Date
Janvier 2024

Resilience training for critical situation management


Sous-titre
An umbrella and a systematic literature review
Résilience
auteur
Auteur(s) :
auteurs

Ketelaars, E., Gaudin, C., Flandin, S., & Poizat, G.

référence
Référence :
référence

Ketelaars, E., Gaudin, C., Flandin, S. & Poizat, G. (2024). Resilience training for critical situation management. An umbrella and a systematic literature review. Safety Science, 170, 106311.

Notre avis

stars
4
avis

Une très bonne revue de questions sur les formations proposées pour améliorer la résilience. 

On y apprend que les produits rendus disponibles restent très centrés sur l’amélioration de la résilience individuelle (préparation mentale aux crises, gestion du stress, etc.) et peu sur l’amélioration des conditions pour sécuriser et garantir la performance des systèmes et organisations soumises à de graves perturbations.
 

Notre synthèse

Toutes les organisations industrielles de travail, et encore plus celles prévues pour les situations de crises (militaires, pompiers), sont confrontées à des surprises compromettant la sécurité.

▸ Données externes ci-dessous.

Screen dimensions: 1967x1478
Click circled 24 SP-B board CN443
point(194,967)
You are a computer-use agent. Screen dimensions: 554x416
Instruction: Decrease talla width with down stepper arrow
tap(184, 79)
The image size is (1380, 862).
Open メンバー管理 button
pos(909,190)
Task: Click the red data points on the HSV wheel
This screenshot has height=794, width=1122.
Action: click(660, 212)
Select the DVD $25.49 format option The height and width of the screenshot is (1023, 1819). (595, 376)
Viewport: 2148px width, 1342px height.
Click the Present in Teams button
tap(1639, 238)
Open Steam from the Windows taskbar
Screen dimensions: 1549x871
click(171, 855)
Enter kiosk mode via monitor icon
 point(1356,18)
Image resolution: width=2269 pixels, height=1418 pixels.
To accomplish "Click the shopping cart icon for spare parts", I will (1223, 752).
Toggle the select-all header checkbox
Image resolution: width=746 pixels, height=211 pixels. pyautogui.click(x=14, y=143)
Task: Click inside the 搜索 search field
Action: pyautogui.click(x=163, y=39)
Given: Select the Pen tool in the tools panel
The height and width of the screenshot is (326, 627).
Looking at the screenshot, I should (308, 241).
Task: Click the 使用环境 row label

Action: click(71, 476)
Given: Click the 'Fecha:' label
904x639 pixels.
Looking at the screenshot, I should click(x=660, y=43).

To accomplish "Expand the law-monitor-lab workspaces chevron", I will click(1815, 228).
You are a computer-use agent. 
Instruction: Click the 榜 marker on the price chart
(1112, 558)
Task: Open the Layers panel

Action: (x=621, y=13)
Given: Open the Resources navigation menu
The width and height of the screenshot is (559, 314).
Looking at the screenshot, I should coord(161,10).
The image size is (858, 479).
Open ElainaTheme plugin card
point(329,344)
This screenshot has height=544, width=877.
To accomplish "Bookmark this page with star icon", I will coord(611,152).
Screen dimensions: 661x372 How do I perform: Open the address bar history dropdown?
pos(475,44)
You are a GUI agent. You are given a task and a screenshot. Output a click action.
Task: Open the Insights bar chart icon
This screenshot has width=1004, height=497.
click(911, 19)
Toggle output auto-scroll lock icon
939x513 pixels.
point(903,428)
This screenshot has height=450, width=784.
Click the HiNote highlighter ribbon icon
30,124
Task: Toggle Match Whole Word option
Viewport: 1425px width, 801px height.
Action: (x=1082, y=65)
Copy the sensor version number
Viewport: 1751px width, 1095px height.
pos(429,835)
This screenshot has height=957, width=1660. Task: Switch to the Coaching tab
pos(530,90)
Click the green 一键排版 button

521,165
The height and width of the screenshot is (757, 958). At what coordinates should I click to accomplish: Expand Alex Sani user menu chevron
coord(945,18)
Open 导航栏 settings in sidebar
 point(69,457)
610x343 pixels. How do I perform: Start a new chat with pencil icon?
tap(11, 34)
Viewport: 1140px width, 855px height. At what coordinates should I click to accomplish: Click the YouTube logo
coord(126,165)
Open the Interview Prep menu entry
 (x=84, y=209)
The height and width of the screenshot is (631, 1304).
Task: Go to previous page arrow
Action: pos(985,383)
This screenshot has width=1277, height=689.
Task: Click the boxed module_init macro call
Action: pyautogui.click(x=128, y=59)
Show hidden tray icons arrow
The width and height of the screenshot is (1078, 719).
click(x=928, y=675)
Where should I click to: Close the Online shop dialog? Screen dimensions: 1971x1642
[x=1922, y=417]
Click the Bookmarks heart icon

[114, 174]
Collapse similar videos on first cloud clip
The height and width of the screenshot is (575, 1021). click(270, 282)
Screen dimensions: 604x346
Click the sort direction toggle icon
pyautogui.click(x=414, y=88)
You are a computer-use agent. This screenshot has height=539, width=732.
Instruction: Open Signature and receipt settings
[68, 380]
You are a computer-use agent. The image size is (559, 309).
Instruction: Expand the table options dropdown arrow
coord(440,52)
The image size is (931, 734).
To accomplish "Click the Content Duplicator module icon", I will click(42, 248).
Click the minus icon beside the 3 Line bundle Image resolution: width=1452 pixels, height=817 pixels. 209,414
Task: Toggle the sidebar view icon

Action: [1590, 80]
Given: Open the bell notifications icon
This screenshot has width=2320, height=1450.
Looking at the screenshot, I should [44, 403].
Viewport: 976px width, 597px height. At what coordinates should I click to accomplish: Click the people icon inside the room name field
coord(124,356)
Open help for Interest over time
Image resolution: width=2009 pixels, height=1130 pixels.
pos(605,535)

Il existe un relatif consensus sur le fait qu’améliorer la résilience de ces organisations est un plus à rechercher pour la gestion des crises.

La littérature laisse entendre de façon générale qu’il faut comprendre la résilience d’un individu ou d’un système comme l’habileté à récupérer et retrouver des conditions normales après une perturbation, à tout le moins à savoir s’adapter et gérer le stress lié à cette perturbation.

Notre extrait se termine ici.